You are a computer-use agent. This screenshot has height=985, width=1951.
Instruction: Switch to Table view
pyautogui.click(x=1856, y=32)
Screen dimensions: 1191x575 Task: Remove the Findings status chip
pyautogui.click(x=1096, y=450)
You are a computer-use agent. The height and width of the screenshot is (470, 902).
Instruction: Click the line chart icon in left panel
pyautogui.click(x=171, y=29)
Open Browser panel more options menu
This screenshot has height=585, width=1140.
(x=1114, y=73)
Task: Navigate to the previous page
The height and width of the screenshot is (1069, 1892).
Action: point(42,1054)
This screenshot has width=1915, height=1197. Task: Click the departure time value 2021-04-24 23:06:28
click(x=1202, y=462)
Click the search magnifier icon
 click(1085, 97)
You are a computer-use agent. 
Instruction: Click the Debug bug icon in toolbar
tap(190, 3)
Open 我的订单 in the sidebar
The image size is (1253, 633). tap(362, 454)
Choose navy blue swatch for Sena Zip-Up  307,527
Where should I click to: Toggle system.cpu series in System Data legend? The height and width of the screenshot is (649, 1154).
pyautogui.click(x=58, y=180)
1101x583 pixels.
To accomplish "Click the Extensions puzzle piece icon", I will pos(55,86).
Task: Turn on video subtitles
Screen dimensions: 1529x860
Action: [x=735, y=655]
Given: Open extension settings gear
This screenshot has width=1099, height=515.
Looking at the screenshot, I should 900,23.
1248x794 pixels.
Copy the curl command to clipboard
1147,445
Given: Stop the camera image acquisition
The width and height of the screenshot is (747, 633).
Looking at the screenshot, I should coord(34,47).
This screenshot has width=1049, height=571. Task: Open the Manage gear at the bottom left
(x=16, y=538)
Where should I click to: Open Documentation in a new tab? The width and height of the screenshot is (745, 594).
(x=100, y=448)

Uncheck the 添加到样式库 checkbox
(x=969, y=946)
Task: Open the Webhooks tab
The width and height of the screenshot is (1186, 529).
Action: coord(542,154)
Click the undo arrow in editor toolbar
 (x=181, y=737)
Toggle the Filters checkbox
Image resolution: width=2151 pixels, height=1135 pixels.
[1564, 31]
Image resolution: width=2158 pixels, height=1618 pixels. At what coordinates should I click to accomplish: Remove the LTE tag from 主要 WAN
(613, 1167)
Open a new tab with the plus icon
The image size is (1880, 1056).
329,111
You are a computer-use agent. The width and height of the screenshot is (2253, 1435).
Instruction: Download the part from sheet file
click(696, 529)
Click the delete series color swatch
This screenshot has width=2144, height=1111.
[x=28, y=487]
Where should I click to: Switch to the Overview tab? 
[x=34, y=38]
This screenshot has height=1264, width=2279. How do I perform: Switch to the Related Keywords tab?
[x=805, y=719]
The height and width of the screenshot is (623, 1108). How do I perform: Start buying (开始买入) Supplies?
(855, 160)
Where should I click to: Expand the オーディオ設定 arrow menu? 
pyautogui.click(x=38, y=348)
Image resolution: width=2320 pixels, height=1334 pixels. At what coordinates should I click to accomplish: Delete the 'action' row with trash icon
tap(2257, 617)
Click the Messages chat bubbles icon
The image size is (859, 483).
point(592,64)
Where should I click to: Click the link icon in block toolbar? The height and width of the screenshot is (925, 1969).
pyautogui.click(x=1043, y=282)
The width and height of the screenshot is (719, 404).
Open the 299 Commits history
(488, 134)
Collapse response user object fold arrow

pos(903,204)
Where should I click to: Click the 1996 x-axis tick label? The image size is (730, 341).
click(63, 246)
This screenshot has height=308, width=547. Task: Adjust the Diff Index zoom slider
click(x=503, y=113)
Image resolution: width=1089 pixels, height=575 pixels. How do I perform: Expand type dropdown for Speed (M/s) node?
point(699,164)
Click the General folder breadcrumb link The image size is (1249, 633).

----------

For every record above, print an exact copy.

Result:
You are a computer-use agent. This screenshot has height=985, width=1951.
Instruction: Switch to Table view
pyautogui.click(x=1856, y=32)
Screen dimensions: 1191x575 Task: Remove the Findings status chip
pyautogui.click(x=1096, y=450)
You are a computer-use agent. The height and width of the screenshot is (470, 902).
Instruction: Click the line chart icon in left panel
pyautogui.click(x=171, y=29)
Open Browser panel more options menu
This screenshot has height=585, width=1140.
(x=1114, y=73)
Task: Navigate to the previous page
The height and width of the screenshot is (1069, 1892).
Action: point(42,1054)
This screenshot has width=1915, height=1197. Task: Click the departure time value 2021-04-24 23:06:28
click(x=1202, y=462)
Click the search magnifier icon
 click(1085, 97)
You are a computer-use agent. 
Instruction: Click the Debug bug icon in toolbar
tap(190, 3)
Open 我的订单 in the sidebar
The image size is (1253, 633). tap(362, 454)
Choose navy blue swatch for Sena Zip-Up  307,527
Where should I click to: Toggle system.cpu series in System Data legend? The height and width of the screenshot is (649, 1154).
pyautogui.click(x=58, y=180)
1101x583 pixels.
To accomplish "Click the Extensions puzzle piece icon", I will pos(55,86).
Task: Turn on video subtitles
Screen dimensions: 1529x860
Action: [x=735, y=655]
Given: Open extension settings gear
This screenshot has width=1099, height=515.
Looking at the screenshot, I should 900,23.
1248x794 pixels.
Copy the curl command to clipboard
1147,445
Given: Stop the camera image acquisition
The width and height of the screenshot is (747, 633).
Looking at the screenshot, I should coord(34,47).
This screenshot has width=1049, height=571. Task: Open the Manage gear at the bottom left
(x=16, y=538)
Where should I click to: Open Documentation in a new tab? The width and height of the screenshot is (745, 594).
(x=100, y=448)

Uncheck the 添加到样式库 checkbox
(x=969, y=946)
Task: Open the Webhooks tab
The width and height of the screenshot is (1186, 529).
Action: coord(542,154)
Click the undo arrow in editor toolbar
 (x=181, y=737)
Toggle the Filters checkbox
Image resolution: width=2151 pixels, height=1135 pixels.
[1564, 31]
Image resolution: width=2158 pixels, height=1618 pixels. At what coordinates should I click to accomplish: Remove the LTE tag from 主要 WAN
(613, 1167)
Open a new tab with the plus icon
The image size is (1880, 1056).
329,111
You are a computer-use agent. The width and height of the screenshot is (2253, 1435).
Instruction: Download the part from sheet file
click(696, 529)
Click the delete series color swatch
This screenshot has width=2144, height=1111.
[x=28, y=487]
Where should I click to: Switch to the Overview tab? 
[x=34, y=38]
This screenshot has height=1264, width=2279. How do I perform: Switch to the Related Keywords tab?
[x=805, y=719]
The height and width of the screenshot is (623, 1108). How do I perform: Start buying (开始买入) Supplies?
(855, 160)
Where should I click to: Expand the オーディオ設定 arrow menu? 
pyautogui.click(x=38, y=348)
Image resolution: width=2320 pixels, height=1334 pixels. At what coordinates should I click to accomplish: Delete the 'action' row with trash icon
tap(2257, 617)
Click the Messages chat bubbles icon
The image size is (859, 483).
point(592,64)
Where should I click to: Click the link icon in block toolbar? The height and width of the screenshot is (925, 1969).
pyautogui.click(x=1043, y=282)
The width and height of the screenshot is (719, 404).
Open the 299 Commits history
(488, 134)
Collapse response user object fold arrow

pos(903,204)
Where should I click to: Click the 1996 x-axis tick label? The image size is (730, 341).
click(63, 246)
This screenshot has height=308, width=547. Task: Adjust the Diff Index zoom slider
click(x=503, y=113)
Image resolution: width=1089 pixels, height=575 pixels. How do I perform: Expand type dropdown for Speed (M/s) node?
point(699,164)
Click the General folder breadcrumb link The image size is (1249, 633).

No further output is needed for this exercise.